3. Seite 16 - 24. Die Anfechtung der Abstufung des Gebührentarifs wegen Verletzung von Billigkeitsrücksichten und Artikel 4 der Bundesverfassung erfolgt durch Berechnungen über das Verhältnis des Motorenstrompreises zum Koch-, Heiz- und Lichtstrom; dagegen machen die Rekurrenten keinen Versuch, die vom Gemeinderat dargelegten Gründe dieser Preisunterschiede zu widerlegen. Die Rekurrenten verkennen auch hier wiederum die Grenzen, welche durch die Gemeindeautonomie dem regierungsrätlichen Entscheidungsrecht gesteckt sind. Materiell sind ihre Berechnungen deswegen irreführend, weil die Grundtaxen für Motorenbetrieb nicht einfach als Gegenleistung für den laufenden Strombezug betrachtet werden dürfen, sondern weil darin eine Gegenleistung für die festen besonderen Anlagekosten erblickt werden muß. Vergleiche auch Artikel Elektrizitätstarife im Handwörterbuch der Kommunalwissenschaften Band I, S. 606 und ff.

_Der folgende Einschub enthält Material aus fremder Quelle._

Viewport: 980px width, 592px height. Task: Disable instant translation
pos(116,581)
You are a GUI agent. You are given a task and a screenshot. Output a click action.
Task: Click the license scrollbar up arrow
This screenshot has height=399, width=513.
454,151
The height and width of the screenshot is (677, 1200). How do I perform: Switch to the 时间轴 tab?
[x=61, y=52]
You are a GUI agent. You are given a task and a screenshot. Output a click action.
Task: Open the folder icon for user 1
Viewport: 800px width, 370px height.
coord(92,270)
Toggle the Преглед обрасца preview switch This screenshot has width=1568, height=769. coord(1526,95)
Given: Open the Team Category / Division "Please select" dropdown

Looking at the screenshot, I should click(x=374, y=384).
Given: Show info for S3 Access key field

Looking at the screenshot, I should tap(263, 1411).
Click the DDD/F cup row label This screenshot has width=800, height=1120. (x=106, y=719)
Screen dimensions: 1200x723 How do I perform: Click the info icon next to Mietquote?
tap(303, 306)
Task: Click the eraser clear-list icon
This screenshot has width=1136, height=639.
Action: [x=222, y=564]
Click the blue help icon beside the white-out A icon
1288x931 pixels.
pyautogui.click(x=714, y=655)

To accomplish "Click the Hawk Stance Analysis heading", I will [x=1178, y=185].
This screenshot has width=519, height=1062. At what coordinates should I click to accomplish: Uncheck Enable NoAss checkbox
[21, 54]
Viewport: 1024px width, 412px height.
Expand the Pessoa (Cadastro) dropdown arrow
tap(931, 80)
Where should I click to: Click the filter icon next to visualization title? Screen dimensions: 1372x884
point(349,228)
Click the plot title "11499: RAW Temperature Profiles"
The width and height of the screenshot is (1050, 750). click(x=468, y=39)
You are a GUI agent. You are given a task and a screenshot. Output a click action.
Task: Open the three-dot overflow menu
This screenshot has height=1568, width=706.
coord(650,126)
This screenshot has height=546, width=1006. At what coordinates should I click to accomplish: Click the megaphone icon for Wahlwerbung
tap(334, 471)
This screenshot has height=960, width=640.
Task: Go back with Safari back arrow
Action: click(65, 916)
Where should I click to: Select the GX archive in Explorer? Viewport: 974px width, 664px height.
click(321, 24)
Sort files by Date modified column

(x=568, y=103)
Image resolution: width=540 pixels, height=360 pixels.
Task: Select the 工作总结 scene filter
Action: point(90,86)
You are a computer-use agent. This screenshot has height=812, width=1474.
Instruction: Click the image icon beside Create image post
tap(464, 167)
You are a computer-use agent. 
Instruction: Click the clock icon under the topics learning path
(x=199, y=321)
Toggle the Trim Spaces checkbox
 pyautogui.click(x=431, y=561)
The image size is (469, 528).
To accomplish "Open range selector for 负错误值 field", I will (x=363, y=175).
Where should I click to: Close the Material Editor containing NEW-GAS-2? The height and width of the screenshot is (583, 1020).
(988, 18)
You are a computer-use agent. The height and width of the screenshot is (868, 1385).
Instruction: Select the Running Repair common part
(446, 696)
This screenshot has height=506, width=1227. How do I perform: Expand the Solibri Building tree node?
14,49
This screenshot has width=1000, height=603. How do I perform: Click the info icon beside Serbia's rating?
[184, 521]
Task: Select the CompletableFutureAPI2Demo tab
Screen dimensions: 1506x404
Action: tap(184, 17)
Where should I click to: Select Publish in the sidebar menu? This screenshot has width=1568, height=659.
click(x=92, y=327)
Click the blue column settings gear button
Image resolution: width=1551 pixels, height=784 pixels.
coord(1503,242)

Festzustellen ist endlich, daß die Rekursschrift wiederum nicht behauptet, daß die Gebühren für Motorenbesitzer und für Lichtstromhochtarif absolut gerechnet, oder in Vergleich mit den Tarifen anderer Werke, übersetzt seien. Damit dürfte auch die Beschwerde wegen Verletzung der Handels- und Gewerbefreiheit ohne weiteres erledigt sein.
4. Seite 24 - 26. Auf die Rüge der Verweigerung des rechtlichen Gehörs treten wir nicht näher ein. Das zürcherische Recht enthält keine Vorschriften über das Verfahren bei Expertisen im Verwaltungsprozeß. Ein Recht, über die Expertenwahl gehört zu werden, besteht nicht. Ebensogut wie die Rekurrenten die Zivilprozeßordnung anrufen, könnte die einschlägige Bestimmung der Strafprozeßordnung im Verwaltungsprozeß analog angewendet werden, die ein förmliches Ablehnungsverfahren nicht vorsieht (§ 110). Ein Grund zur Anfechtung wegen Verletzung des rechtlichen Gehörs könnte höchstens dann vorliegen. wenn die Rekurrenten gegen die Person des Sachverständigen oder gegen die Art der Fragestellung sachliche Einwendungen erheben könnten. Das ist weder bisher noch im staatsrechtlichen Rekurs geschehen. Angefochten wird lediglich das Ergebnis der Expertise mit Gründen, die nach der im Rekursentscheid begründeten Auffassung des Regierungsrates nicht stichhaltig sind.»
II. Mitteilung an die Direktion des Innern.